Software characteristics

Roadmap

Calendar

  • Experimental generative for April.
  • Stable classical version planned for mid-June (+ Docker).

Next Steps

  • Multilabel workflow + bert-fine tuning
  • Create Python wrapper
  • Write documentation + tutorial
  • Optimize vizualisation for large dataset ⚙
  • Create a easy/medium/pro mode
    • need definition
  • Define the monitor panel
    • need definition
  • Optimize GPU management (prediction)

Enhancements

  • Build Docker image ⚙
  • Integrate genAI tools ⚙
  • Add carbon count
  • Add new models (Modernbert, Phi3, pleias, ...)
  • Refactor design (better ergonomy / colors / etc.) ⚙
  • Better data set management (expand)
  • Animate community on Discord

Possibilities

  • Attribute specific task to users

Architecture

This is a collection of technical points/choices for the app

Overall architecture :

  • backend : Python/FastAPI
  • frontend : React/Typescript

Backend

  • config.yaml define the parameters at the server launch
  • The unit is the project, composes of different classes
    • Features
    • Schemes
    • Simplemodels
    • Bertmodels
    • Users
  • CPU/GPU bound computation is managed in separated processes with a queue
  • State of the service is checked at each request (with a threshold)

Data management

  • Tabular data is stored as separated parquet files divided in train / test / complete
  • SQLite database to manage annotations/parameters/users/logs
  • Projects are loaded into memory to facilitate computation (filter, etc.)
    • Unloaded after one day
  • Bert models are saved in dedicated filesystems

Processes

  • ProcessPoolExecutor with workers
    • https://superfastpython.com/processpoolexecutor-in-python/
  • Different type of parallel process : training ; predicting
  • Only one process possible by user/project

Users role

  • Role-Based Access Control (RBAC) - 3 roles : root, manager, annotator
  • Authentification with OAuth2 and token in header
    • Table of valid tokens
  • A table of authorization defines the relation users/projects
  • Different uses can modify a same project : no lock

Select element to annotate

The selection combines different strategy : filters and/or active learning.

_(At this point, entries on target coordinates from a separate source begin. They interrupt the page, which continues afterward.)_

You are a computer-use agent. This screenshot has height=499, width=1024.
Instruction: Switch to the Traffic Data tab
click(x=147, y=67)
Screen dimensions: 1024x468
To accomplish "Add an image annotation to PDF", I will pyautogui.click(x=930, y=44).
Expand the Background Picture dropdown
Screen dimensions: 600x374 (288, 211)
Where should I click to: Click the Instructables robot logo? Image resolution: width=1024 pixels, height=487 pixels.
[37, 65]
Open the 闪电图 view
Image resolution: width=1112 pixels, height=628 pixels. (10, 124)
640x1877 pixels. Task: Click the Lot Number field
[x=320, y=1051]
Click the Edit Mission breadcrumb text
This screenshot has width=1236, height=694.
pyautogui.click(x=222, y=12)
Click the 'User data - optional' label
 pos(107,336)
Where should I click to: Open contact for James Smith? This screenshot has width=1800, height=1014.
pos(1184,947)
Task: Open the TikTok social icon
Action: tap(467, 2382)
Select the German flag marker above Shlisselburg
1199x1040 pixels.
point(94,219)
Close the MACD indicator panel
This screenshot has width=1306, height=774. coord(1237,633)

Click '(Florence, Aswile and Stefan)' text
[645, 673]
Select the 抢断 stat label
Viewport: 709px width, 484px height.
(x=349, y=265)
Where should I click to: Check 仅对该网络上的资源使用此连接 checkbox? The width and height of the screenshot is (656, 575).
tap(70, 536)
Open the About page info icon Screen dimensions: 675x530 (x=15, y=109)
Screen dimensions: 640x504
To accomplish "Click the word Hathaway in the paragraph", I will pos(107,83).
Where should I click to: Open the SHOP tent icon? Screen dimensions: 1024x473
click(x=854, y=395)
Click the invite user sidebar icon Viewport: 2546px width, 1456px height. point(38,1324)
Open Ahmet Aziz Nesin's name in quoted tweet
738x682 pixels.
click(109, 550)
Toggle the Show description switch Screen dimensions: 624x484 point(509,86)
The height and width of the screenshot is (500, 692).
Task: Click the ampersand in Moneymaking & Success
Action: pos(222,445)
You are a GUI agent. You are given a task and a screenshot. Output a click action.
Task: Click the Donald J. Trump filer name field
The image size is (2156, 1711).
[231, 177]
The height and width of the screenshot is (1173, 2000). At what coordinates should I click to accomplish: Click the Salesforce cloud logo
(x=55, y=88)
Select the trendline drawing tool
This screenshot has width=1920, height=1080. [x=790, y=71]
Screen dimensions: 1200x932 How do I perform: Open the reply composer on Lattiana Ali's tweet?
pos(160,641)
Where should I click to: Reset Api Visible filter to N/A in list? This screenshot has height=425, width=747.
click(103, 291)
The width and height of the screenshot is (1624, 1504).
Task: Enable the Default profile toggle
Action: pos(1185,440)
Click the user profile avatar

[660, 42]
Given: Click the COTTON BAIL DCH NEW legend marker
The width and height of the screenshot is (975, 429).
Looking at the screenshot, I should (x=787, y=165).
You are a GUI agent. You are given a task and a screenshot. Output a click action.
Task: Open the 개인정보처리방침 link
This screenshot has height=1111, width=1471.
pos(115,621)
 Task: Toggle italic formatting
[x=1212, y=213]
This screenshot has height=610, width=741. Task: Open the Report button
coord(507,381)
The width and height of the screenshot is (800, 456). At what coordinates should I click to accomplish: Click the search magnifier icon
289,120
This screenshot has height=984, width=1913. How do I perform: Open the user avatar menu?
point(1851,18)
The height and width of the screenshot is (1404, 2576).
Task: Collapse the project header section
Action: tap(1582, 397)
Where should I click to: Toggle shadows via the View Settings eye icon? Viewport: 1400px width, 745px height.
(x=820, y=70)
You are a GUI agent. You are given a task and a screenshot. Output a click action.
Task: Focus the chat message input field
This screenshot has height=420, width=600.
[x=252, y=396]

Active learning is a prediction with a model trained on already annotated data.

  • Different modes of selection

    • deterministic
    • aleatory
    • maxprob for a label
    • max entropy
  • Pipeline of choice

    • sample (tagged, untagged, all)
    • regex
    • proba / entropie

Frontend

State management

  • Each project is described by its general state (not user specific)
    • Computed/computing elements